Any help would be appreciated (I hope enough code is provided to reproduce the error ;-))
I have tried the steps from Grad-CAM Transfer learning error: Attempt to convert a value (None) with an unsupported type (<class 'NoneType'>) to a Tensor but to no avail. In addition allowing the inner model to be retrained also produces the same problem. I am aware of the import problems with Keras and TF with regards with tape.gradient.
Libaries
import numpy as np
import matplotlib.pyplot as plt
import tensorflow as tf
Preprocess dataset
(x_train, y_train), (x_test, y_test) = tf.keras.datasets.mnist.load_data()
x_train = x_train / 255
x_test = x_test / 255
# Select only ones and zeros.
x_train_zeros = x_train[y_train == 0]
x_train_ones = x_train[y_train == 1]
x_test_zeros = x_test[y_test == 0]
x_test_ones = x_test[y_test == 1]
# X and Y need to have same length
y_train_ones = x_train_ones[:len(x_train_zeros)]
y_test_ones = x_test_ones[:len(x_test_zeros)]
Model: "inner"
__________________________________________________________________________________________________
Layer (type) Output Shape Param # Connected to
==================================================================================================
input_1 (InputLayer) [(None, 28, 28, 1)] 0 []
conv2d (Conv2D) (None, 28, 28, 32) 320 ['input_1[0][0]']
add (Add) (None, 28, 28, 32) 0 ['input_1[0][0]',
'conv2d[0][0]']
conv2d_1 (Conv2D) (None, 28, 28, 32) 9248 ['add[0][0]']
add_1 (Add) (None, 28, 28, 32) 0 ['add[0][0]',
'conv2d_1[0][0]']
conv2d_2 (Conv2D) (None, 28, 28, 32) 9248 ['add_1[0][0]']
add_2 (Add) (None, 28, 28, 32) 0 ['add_1[0][0]',
'conv2d_2[0][0]']
conv2d_3 (Conv2D) (None, 28, 28, 32) 9248 ['add_2[0][0]']
add_3 (Add) (None, 28, 28, 32) 0 ['add_2[0][0]',
'conv2d_3[0][0]']
inner_final (Conv2D) (None, 28, 28, 1) 289 ['add_3[0][0]']

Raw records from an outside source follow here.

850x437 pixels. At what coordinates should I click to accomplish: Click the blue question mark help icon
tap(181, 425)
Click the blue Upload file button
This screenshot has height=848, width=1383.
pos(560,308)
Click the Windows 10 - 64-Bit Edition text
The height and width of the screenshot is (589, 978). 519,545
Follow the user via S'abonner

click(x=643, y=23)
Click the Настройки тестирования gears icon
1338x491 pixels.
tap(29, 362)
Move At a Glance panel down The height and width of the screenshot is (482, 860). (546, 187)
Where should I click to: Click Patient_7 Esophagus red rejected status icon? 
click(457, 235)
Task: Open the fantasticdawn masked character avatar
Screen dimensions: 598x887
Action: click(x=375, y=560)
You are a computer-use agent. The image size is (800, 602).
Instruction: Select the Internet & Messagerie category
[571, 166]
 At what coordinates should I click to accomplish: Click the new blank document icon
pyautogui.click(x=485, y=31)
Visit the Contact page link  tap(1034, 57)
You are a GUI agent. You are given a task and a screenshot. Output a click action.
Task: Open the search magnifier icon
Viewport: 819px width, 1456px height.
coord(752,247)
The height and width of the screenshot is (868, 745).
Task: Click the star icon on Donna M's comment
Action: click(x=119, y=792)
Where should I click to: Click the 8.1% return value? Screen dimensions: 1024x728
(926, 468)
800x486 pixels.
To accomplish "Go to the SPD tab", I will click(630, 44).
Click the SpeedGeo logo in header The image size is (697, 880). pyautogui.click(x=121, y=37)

==================================================================================================
Total params: 28,353
Trainable params: 28,353
Non-trainable params: 0
__________________________________________________________________________________________________
history = inner_model.fit(x_train_zeros, y_train_ones, batch_size = batch_size, epochs = epochs, validation_data = (x_test_zeros, y_test_ones))
One hot encode the output for the classification
batch_size_classify = 40 # I want to "classify" the first 40 images.
X_train_class = x_train_zeros[: batch_size_classify]
# Produce "class labels"
Y_test = np.arange(0, batch_size_classify, 1, dtype=int)
from numpy import array
from numpy import argmax
from sklearn.preprocessing import LabelEncoder
from sklearn.preprocessing import OneHotEncoder
# define example
values = array(Y_test)
# integer encode
label_encoder = LabelEncoder()
integer_encoded = label_encoder.fit_transform(values)
# binary encode
onehot_encoder = OneHotEncoder(sparse=False)
integer_encoded = integer_encoded.reshape(len(integer_encoded), 1)
onehot_encoded = onehot_encoder.fit_transform(integer_encoded)
# invert first example
#inverted = label_encoder.inverse_transform([argmax(onehot_encoded[0, :])])
X_train_class = tf.convert_to_tensor(X_train_class)
onehot_encoded = tf.convert_to_tensor(onehot_encoded)
Build the outer model
# prevent changing the inner model
inner_model.trainable = False
inp = tf.keras.layers.Input(shape=(28, 28, 1))
x = inner_model(inp)
x = tf.keras.layers.Flatten()(x)
outputs = tf.keras.layers.Dense(batch_size_2, activation = 'softmax')(x)
Outer_model = tf.keras.Model(inp, outputs)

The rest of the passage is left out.